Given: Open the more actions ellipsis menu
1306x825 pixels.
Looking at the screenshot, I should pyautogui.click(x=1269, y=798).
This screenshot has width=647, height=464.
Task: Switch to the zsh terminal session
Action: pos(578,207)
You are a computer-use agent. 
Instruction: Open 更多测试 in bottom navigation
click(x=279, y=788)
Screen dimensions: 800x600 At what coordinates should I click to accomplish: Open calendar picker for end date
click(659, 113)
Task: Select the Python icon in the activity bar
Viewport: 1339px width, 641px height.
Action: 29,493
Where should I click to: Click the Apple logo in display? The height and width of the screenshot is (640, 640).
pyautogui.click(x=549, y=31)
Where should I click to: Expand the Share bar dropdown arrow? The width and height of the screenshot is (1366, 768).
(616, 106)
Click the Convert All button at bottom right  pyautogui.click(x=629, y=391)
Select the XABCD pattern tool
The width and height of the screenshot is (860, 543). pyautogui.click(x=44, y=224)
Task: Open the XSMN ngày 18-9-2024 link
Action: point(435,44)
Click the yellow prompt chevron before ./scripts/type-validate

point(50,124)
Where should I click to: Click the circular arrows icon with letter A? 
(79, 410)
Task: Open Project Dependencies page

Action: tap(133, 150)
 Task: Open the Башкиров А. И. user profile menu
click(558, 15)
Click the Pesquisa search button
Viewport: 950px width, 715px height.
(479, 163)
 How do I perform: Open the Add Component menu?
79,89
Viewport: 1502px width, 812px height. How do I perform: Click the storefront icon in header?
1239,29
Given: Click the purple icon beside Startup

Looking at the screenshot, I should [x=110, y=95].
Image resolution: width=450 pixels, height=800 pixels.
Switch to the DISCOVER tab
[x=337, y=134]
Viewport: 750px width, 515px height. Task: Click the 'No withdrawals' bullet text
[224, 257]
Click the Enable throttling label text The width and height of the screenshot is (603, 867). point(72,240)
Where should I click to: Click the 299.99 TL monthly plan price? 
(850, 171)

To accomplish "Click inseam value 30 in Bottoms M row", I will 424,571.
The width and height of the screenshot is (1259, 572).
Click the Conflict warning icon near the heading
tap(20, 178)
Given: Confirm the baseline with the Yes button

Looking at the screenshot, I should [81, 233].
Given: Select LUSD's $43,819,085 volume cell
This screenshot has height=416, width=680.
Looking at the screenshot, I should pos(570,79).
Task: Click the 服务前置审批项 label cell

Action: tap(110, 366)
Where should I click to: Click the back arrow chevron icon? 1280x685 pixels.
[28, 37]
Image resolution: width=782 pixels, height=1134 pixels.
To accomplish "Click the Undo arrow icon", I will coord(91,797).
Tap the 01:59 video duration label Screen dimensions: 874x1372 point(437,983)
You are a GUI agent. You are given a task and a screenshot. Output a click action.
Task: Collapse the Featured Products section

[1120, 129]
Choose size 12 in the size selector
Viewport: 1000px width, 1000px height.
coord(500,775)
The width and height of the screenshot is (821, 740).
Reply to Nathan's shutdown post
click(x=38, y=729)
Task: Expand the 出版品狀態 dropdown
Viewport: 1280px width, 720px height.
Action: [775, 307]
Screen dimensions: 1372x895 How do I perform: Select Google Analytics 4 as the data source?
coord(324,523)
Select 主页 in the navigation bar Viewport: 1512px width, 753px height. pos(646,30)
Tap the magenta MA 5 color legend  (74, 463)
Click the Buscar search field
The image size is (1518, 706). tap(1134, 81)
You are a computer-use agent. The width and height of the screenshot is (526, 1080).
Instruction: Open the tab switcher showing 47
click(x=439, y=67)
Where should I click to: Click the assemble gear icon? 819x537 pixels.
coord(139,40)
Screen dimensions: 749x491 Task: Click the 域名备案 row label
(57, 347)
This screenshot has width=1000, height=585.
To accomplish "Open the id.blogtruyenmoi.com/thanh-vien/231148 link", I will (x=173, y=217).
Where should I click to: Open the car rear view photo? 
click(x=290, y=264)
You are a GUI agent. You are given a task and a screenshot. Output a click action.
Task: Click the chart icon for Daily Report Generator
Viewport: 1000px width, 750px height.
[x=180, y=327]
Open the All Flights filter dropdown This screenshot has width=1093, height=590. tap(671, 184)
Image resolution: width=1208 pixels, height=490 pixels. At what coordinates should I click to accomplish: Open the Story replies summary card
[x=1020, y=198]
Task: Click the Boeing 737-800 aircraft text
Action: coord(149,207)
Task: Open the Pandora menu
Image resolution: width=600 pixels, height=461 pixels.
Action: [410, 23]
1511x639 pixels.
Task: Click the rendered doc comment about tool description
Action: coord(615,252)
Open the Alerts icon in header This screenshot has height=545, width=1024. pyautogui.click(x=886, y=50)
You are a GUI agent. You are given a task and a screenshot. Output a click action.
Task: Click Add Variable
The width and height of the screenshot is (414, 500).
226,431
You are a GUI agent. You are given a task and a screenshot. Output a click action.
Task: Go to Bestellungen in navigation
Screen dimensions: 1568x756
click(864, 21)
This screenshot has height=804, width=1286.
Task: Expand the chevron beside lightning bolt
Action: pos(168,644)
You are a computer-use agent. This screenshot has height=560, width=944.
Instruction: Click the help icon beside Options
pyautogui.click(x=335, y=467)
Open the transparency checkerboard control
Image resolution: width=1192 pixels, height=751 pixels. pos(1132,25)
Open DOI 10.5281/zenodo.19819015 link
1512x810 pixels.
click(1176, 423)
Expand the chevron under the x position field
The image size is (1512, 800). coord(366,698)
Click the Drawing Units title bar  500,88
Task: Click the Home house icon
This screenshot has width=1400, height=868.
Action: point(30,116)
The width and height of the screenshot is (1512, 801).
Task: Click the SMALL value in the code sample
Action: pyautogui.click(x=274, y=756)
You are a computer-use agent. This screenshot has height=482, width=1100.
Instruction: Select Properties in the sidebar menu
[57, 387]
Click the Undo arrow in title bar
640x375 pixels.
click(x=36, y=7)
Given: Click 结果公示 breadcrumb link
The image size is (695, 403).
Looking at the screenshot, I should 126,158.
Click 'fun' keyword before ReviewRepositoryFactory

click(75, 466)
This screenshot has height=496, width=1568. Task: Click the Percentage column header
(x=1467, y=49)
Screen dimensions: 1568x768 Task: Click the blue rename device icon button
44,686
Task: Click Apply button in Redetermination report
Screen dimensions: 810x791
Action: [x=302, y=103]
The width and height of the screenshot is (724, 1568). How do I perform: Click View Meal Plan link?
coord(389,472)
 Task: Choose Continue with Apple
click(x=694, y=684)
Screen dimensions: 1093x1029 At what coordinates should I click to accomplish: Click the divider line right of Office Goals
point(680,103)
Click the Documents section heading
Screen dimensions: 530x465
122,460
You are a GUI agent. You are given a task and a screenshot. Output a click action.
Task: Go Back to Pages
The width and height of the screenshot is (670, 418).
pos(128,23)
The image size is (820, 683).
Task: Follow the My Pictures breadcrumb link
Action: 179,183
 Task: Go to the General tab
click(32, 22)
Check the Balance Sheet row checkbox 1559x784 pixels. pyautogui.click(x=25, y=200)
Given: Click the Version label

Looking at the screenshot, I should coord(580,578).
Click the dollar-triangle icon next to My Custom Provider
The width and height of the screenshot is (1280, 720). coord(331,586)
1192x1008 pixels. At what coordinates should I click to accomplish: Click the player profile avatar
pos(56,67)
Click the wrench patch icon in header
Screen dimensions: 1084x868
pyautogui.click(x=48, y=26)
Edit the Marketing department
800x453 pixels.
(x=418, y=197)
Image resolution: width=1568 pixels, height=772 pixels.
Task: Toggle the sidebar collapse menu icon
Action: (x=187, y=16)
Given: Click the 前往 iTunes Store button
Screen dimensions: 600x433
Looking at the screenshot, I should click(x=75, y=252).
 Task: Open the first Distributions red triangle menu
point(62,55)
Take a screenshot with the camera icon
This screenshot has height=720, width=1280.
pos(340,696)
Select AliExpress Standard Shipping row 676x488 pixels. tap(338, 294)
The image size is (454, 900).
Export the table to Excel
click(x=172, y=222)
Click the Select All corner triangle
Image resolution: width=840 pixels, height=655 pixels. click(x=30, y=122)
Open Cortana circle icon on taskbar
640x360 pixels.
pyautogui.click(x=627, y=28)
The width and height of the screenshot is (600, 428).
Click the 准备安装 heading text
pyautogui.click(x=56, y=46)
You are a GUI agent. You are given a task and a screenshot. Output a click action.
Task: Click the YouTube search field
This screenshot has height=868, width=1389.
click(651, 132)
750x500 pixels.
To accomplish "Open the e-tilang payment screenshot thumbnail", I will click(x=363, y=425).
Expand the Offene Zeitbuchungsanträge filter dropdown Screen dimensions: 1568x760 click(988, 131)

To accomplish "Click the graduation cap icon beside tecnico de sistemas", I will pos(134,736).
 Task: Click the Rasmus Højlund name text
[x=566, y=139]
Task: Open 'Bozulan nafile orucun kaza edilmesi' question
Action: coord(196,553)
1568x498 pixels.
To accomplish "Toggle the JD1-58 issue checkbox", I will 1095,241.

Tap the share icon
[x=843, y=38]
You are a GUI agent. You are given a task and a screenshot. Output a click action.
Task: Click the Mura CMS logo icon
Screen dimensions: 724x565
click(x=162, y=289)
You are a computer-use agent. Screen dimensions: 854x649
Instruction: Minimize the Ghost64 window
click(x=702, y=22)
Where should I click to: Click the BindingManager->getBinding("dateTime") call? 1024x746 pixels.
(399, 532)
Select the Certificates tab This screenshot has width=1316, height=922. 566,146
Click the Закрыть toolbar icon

------------------------------

EXERCISE - Take each line of the material that contains the word "Undo" and list it.

ANSWER SECTION -
To accomplish "Click the Undo arrow icon", I will coord(91,797).
Click the Undo arrow in title bar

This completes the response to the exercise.